After harvesting plants such as mescal agave, banana yucca and sumac they are brought back into the community at Peach Springs and transformed into a variety of foods and utilitarian items like reusable diapers, baskets, wikiups and cradle boards.

The ethnobotanical story of the Hualapai Tribe, Cannon said, begins with the plant knowledge people inherited from their great-grandparents who lived entirely off the land. The great-grandchildren, she added, now live in a completely different world.

“A world of cell phones, text messages and iPods,” Cannon said.

Passing along knowledge of edible plants is the primary goal of the youth project.

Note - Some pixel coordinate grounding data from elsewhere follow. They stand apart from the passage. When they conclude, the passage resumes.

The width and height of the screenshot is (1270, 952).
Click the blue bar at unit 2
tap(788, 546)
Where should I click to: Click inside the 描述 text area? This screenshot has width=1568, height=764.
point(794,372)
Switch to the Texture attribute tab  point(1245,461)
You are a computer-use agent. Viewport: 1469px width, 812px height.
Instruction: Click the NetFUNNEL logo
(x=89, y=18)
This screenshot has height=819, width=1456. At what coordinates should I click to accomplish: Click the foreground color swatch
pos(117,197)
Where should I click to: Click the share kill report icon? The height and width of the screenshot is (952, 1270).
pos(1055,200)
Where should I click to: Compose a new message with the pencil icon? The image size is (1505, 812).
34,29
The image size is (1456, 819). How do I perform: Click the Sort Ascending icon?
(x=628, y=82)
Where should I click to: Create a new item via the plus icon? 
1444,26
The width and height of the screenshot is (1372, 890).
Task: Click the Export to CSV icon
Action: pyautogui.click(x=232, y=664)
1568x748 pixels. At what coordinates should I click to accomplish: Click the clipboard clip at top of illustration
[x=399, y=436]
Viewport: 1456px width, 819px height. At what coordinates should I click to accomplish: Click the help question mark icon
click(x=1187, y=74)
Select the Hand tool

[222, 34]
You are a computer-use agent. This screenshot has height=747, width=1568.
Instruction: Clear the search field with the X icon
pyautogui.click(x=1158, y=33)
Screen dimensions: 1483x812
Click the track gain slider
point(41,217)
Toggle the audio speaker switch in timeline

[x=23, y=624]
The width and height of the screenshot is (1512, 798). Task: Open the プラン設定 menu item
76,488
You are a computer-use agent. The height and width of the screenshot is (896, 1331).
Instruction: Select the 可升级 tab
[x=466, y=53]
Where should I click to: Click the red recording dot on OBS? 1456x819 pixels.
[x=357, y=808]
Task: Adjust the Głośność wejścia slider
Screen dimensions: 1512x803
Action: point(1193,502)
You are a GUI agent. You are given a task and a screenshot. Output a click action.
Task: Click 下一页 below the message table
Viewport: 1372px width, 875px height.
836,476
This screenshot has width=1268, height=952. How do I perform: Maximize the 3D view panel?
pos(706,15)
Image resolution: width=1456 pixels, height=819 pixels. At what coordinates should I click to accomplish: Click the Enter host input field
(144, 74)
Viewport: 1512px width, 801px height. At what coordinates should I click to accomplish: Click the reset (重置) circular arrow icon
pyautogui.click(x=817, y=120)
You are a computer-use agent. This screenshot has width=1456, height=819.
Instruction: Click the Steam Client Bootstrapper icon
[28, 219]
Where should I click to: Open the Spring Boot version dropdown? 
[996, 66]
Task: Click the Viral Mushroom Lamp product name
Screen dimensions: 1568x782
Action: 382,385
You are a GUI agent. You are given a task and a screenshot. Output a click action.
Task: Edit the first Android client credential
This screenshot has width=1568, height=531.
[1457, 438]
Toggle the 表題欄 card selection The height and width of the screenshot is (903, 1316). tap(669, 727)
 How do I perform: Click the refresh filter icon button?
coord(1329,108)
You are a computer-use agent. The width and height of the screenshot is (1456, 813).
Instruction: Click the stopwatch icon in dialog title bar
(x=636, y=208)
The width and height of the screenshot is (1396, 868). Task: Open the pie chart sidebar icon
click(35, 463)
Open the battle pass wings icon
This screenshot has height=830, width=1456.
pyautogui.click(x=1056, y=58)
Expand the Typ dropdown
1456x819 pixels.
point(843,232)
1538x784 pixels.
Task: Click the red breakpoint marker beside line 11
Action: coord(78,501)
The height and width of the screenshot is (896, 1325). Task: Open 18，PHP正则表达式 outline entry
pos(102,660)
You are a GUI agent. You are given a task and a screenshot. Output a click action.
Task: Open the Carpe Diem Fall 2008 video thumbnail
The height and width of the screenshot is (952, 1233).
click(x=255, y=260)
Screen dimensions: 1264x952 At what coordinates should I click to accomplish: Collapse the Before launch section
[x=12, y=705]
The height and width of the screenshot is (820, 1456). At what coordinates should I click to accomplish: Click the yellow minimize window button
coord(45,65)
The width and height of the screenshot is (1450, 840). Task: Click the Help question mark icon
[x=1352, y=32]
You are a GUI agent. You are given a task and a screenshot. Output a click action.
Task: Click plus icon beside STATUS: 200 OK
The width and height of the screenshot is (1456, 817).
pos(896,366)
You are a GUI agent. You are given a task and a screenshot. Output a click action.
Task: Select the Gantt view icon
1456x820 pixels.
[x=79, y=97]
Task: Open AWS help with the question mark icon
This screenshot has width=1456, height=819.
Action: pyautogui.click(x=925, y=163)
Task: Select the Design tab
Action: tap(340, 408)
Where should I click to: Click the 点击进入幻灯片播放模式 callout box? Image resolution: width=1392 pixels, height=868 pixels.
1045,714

“People don’t necessarily realize it because they are familiar with the old world grains like wheat and barley, but in the Americas there are many native grass species that produce edible seed heads which the Hualapai subsisted off of,” Cannon said.

One seed Cannon focused on was the nutritional value of chia.

Chia contains twice the potassium of bananas, twice the fiber of oats, triple the iron of lentils, five times more calcium than milk and three times the antioxidants of beans. Arizona chia also is a good source omega-3 and has more protein than a majority of vegetables.

“If chia seeds are so magical what about the other plants that haven’t been studied as much,” Cannon said. “A lot of our native traditional diet from this region is loaded with nutrition. The native people in the old days living off the land were healthy, resilient people and now we are plagued with obesity and diseases like diabetes.”